Sex and Life

La aventura del sexo ocasional

One night stand concept.

El sexo forma parte de nuestra vida de una manera mucho más acusada que lo estaba en la época en la que nuestros padres o hermanos mayores eran jóvenes. Es un hecho cultural y sociológico que a nadie se le escapa. Lo tenemos presente en nuestra mente y a nuestro alrededor no queda ningún resquicio por el que no acabe entrando: publicidad, serires, cine, televisión y por la calle. Nada ni nadie escapa a él. A no ser que vivas en un monasterio de clausura. Incluso, puede que allí, tampoco.

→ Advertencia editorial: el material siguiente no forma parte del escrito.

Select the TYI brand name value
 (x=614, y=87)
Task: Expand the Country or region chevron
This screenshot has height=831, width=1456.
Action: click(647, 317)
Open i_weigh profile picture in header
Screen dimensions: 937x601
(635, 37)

Una de las posibilidades más excitantes es la posibilidad de tener sexo ocasional con otras persona. Es una sensación excitante pero no es nueva. Siempre ha ocurrido a lo largo de la historia, en mayor o menor medida. Lo que sí es nuevo son las enormes posibilidades para esta práctica surgida del desarrollo y la presencia masiva de internet en nuestras vidas. No es lo mismo el mundo del sexo antes de internet que después. La proliferación de chats y páginas de contactos así lo demuestran. El objetivo es convertir ese contacto online en una cita sexual de carne y hueso. Y no es necesario ya la excusa de quedar a tomar algo previamente: como si estuvieras en un mercado, el sexo ocasional se presenta de manera directa y natural. Sin intermediarios y sin esperas embarazosas debido al común acuerdo entre las dos partes.

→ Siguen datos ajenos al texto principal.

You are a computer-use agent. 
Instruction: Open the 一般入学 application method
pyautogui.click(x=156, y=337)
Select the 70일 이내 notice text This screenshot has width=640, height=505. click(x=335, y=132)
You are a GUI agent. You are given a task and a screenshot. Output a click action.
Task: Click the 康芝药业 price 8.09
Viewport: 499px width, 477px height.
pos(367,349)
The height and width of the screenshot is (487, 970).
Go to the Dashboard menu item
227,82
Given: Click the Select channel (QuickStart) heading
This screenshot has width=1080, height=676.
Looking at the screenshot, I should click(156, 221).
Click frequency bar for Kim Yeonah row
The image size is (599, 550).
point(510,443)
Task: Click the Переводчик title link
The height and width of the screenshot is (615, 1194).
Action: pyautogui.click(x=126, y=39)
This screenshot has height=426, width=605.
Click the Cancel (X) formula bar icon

A pesar del desarrollo de internet, todavía existe la variante tradicional. Acudir a un bar o a un pub y esperar o tomar la iniciativa para que surja esa chispa con una persona y que la noche acabe en sexo con esa persona. Uno de los inconvenientes de esta variante es que si tienes pareja estable te arriesgas a ser descubierto en una infidelidad bastante evidente. Si ése es el caso, la discreción y el anonimato de la red son aliados imbatibles para ocultar un engaño.

El sexo ocasional o casual es una forma de entender las relaciones sexuales excitante y diferente. No es igual que tener sexo con tu pareja ya que no existe la confianza ni el conocimiento mutuo que permitan una mayor satisfacción de la relación pero aporta otras ventajas que no se deben minusvalorar.

-El placer que se obtiene al tener un nueva experiencia sexual. Es como una liberación del deseo que podamos mantener oculto en algún rincón de nuestra mente. Muchas veces las convenciones sociales o los prejuicios religiosos hacen que reprimamos nuestros deseos. El miedo al que dirán forma parte de nuestra cultura desde hace mucho tiempo y no es algo que pueda modificarse fácilmente. La aventura del sexo ocasional es algo consustancial a los seres humanos. Y la experimentación de nuevos tipos de relaciones sexuales es un anhelo habitual y normal en una sociedad cada vez más sexualizada. Pero la experiencia merece la pena. Sobre todo, si estás soltero.

-Otra ventaja es que si no sale, no tienes que repetir si no quieres. Al no existir un compromiso de pareja, no hay nada que nos ate más allá de la relación sexual en sí. Además, nunca se sabe si de esta manera podrás conocer a la persona más adecuada para tí e incluso enamorarte. El cerebro humano es un enigma y no sabemos con certeza qué nos puede deparar el futuro.

Ahorro de tiempo y energía. Al no existir una relación emocional con nuestra compañera de sexo ocasional, eso nos permitirá tener una mayor concentración en la relación en sí y volcar todos nuestros esfuerzos en ella. No tenemos que hacer el trabajo de conquista previo al ser una relación meramente física y consentida.

El principal inconveniente, sin duda alguna, es el riesgo. Al no conocer en profundidad a tu compañera de aventura, ni ella a ti, existen miedos y recelos fundados. El más claro es el riesgo de las enfermedades de transmisión sexual. Por ello, la utilización de preservativo es fundamental y algo obligatorio, no opcional. No hay que convertir una noche de pasión, desenfreno y sexo en una noche estúpida por no cuidar nuestra seguridad sexual ni la de nuestra compañera.